======== Input for this task
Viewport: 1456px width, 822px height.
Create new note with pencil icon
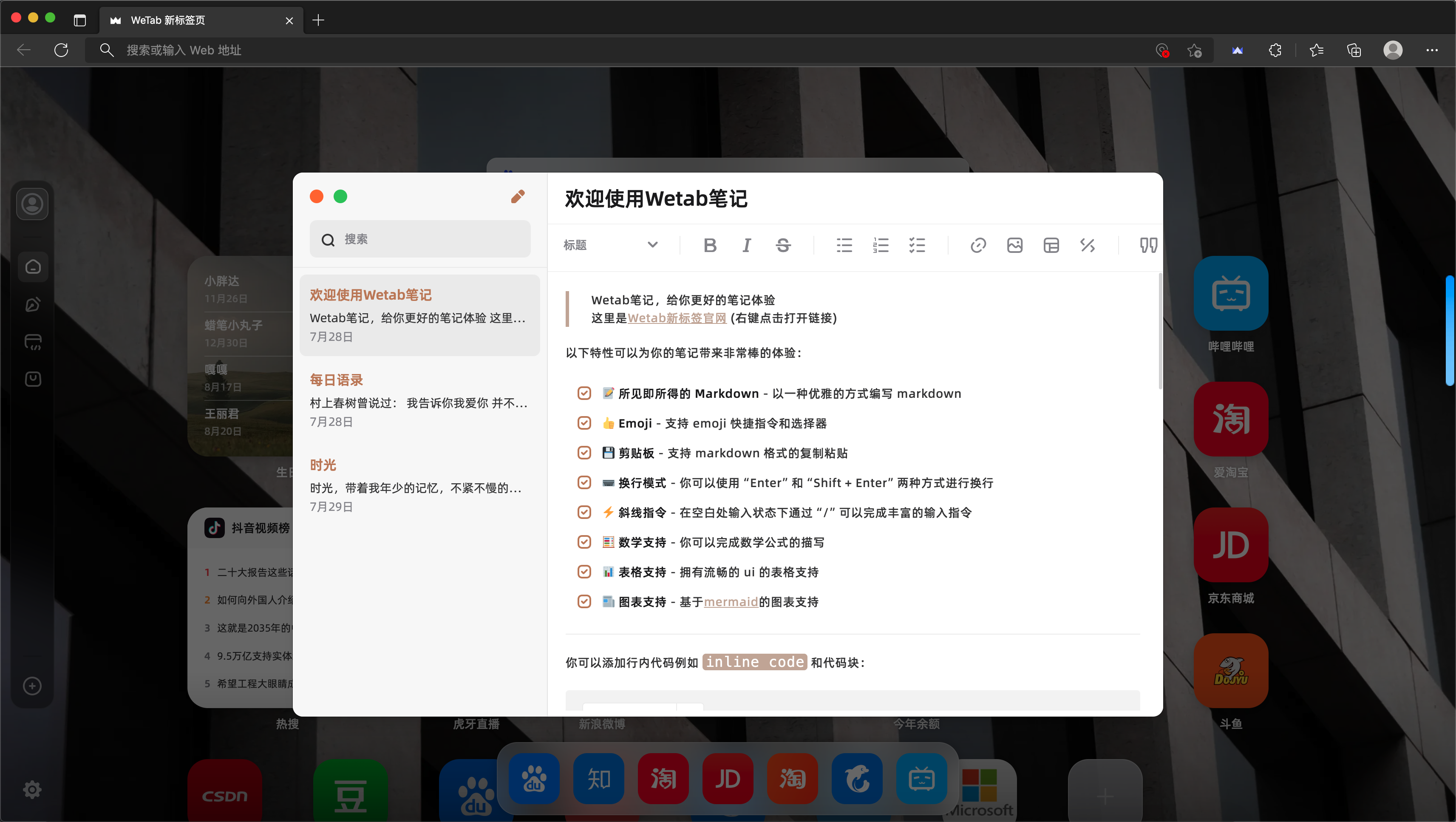click(518, 197)
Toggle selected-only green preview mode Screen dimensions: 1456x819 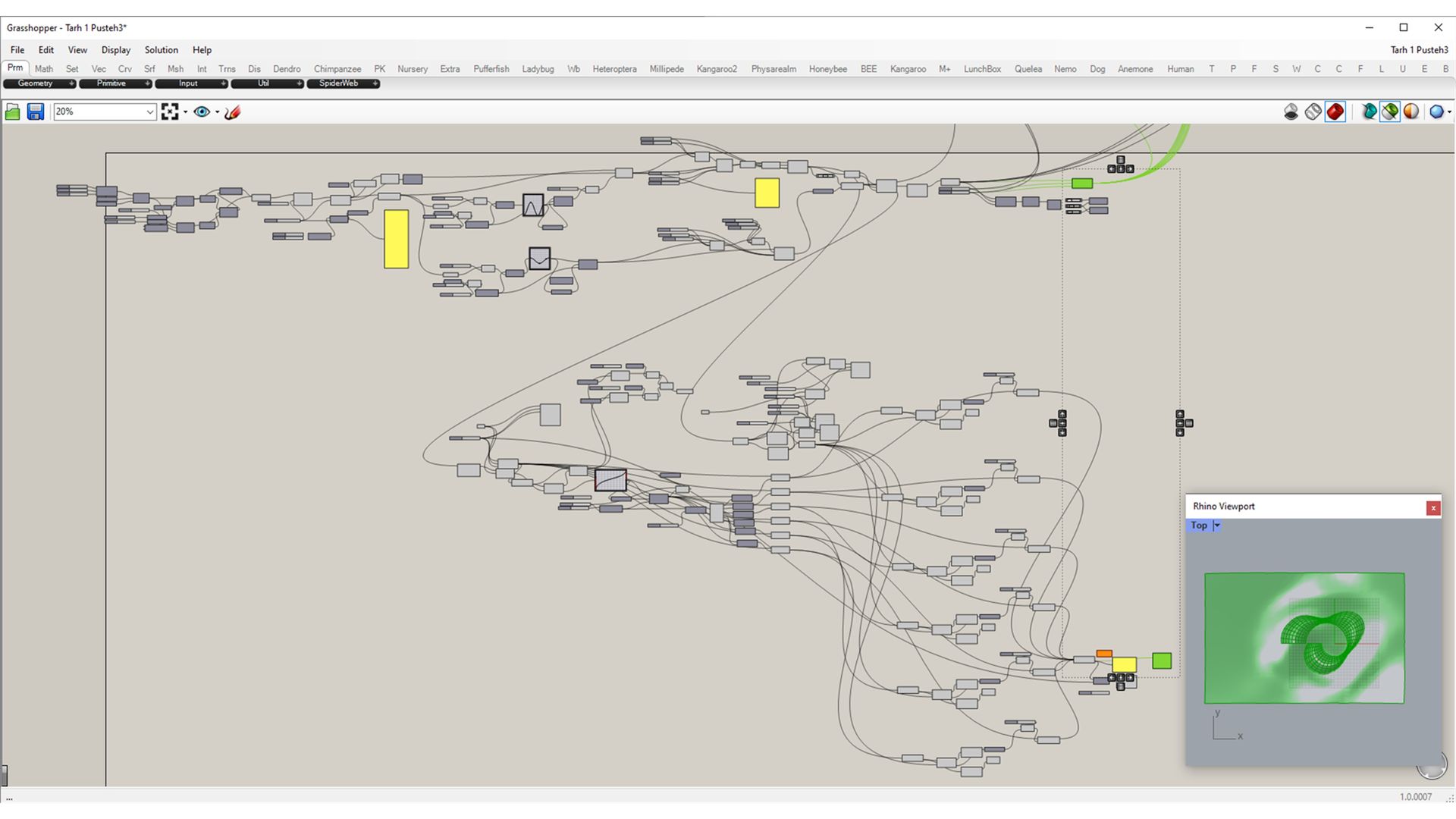[x=1389, y=112]
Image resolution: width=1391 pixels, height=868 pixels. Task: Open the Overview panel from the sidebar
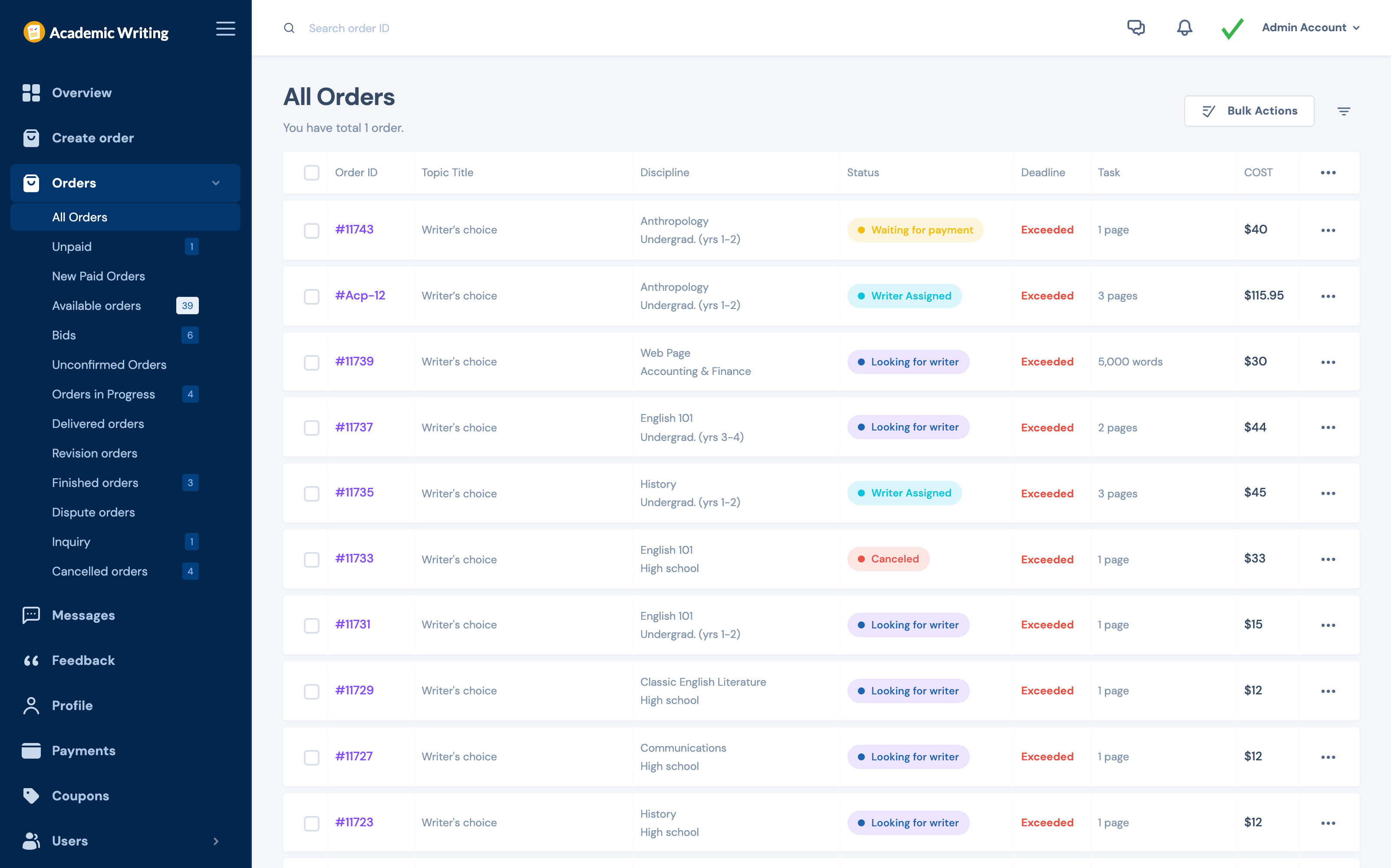(x=82, y=92)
================
Find "Image resolution: width=1391" in the entries, then reproduce that line and each line after it exactly, through the last one. Pictures do not go in.

Image resolution: width=1391 pixels, height=868 pixels. Task: Open the Overview panel from the sidebar
(x=82, y=92)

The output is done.